§ EXTRACT:
Legislative leaders, governor react

The forecast estimates lawmakers will be able to spend up to $37.8 billion in the 2025-27 budget, well above the $31.9 billion general fund budget they approved in 2023. Gov. Tina Kotek is working on her budget proposal for lawmakers, who will spend the first six months of 2025 negotiating in public and private to pass a spending plan.

Democratic legislative leaders and Kotek welcomed the new forecast, saying it proved the state’s economy remains strong and resilient. But they also noted that the state still faces a difficult budget cycle, without the federal COVID relief money that provided a buffer in recent years and with a transportation funding deficit and uncertainty at the federal level.

“While this positive economic forecast is welcome news and makes the start of the legislative budgeting process a little easier, we are still entering into a very tight budget cycle,” said Senate President Rob Wagner, D-Lake Oswego. “Current critical services must be maintained and legislators will need to make smart choices about how to sustain prior one-time investments to address the important needs facing every corner of Oregon.”

During a press conference with tribal leaders Wednesday, Kotek said changes to how the state models revenue will help with stability in future years.

“I think the truing up of the calculation of the new chief economist is really going to be helpful to provide stability when we’re trying to do budgeting every two years, and I think his assumptions around the recalculations made a lot of sense to me,” she said.

Republicans, meanwhile, expressed concerns about lower kicker payments if the state more accurately models revenue.

“The kicker is the people’s money, and it should remain so,” said Sen. Lynn Findley, R-Vale and a member of the Senate Finance and Revenue Committee. “While this biennium’s kicker appears secure, changes to the revenue model could lead to smaller refunds in the future, and we need to ensure taxpayers are treated fairly.”

House Speaker Julie Fahey, D-Eugene, said state economists have an obligation to accurately estimate revenue levels.

“Although the current forecast is strong and our reserves are healthy, potential changes at the federal level create uncertainty,” she said. “Oregonians should know that even if there is instability at the federal level, here in Oregon there are responsible, focused leaders who will be steady hands at the wheel. We are prepared to use available resources to deliver on what Oregonians need most.”

§ ABOUT THIS EXERCISE:
From the budget forecast article above, list every person who is directly quoted, with the title the article gives each one.

§ GIVEN DATA:
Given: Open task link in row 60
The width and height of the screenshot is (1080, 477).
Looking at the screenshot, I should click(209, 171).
* * *
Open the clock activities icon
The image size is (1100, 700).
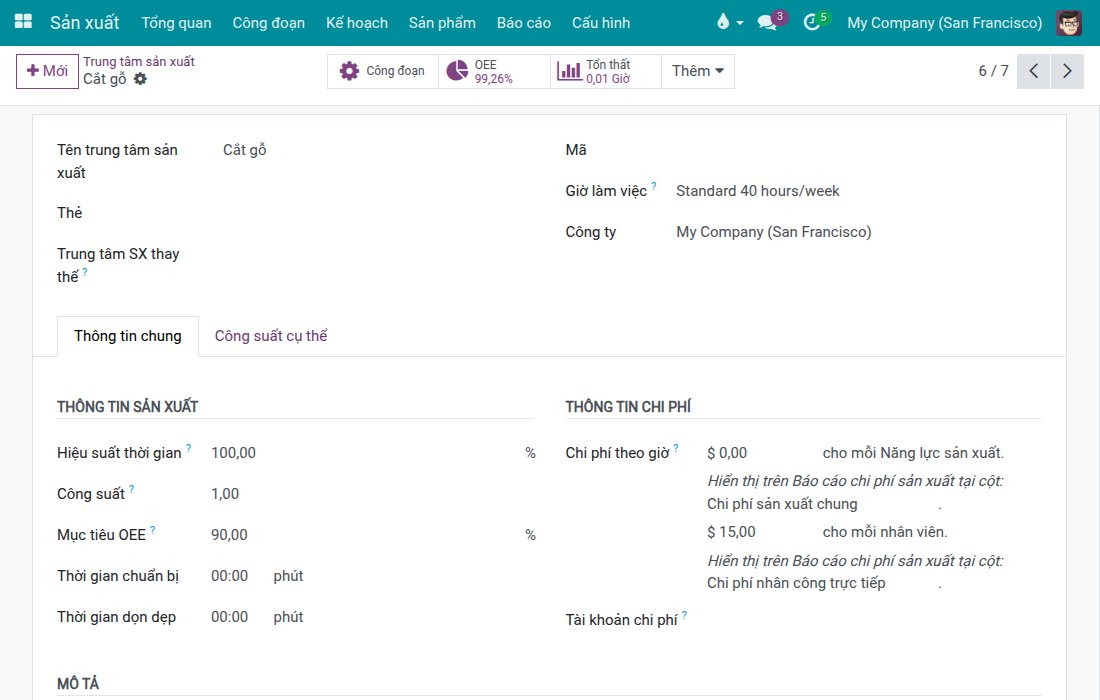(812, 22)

§ EXERCISE RESULT:
- Senate President Rob Wagner, D-Lake Oswego
- Gov. Tina Kotek
- Sen. Lynn Findley, R-Vale, a member of the Senate Finance and Revenue Committee
- House Speaker Julie Fahey, D-Eugene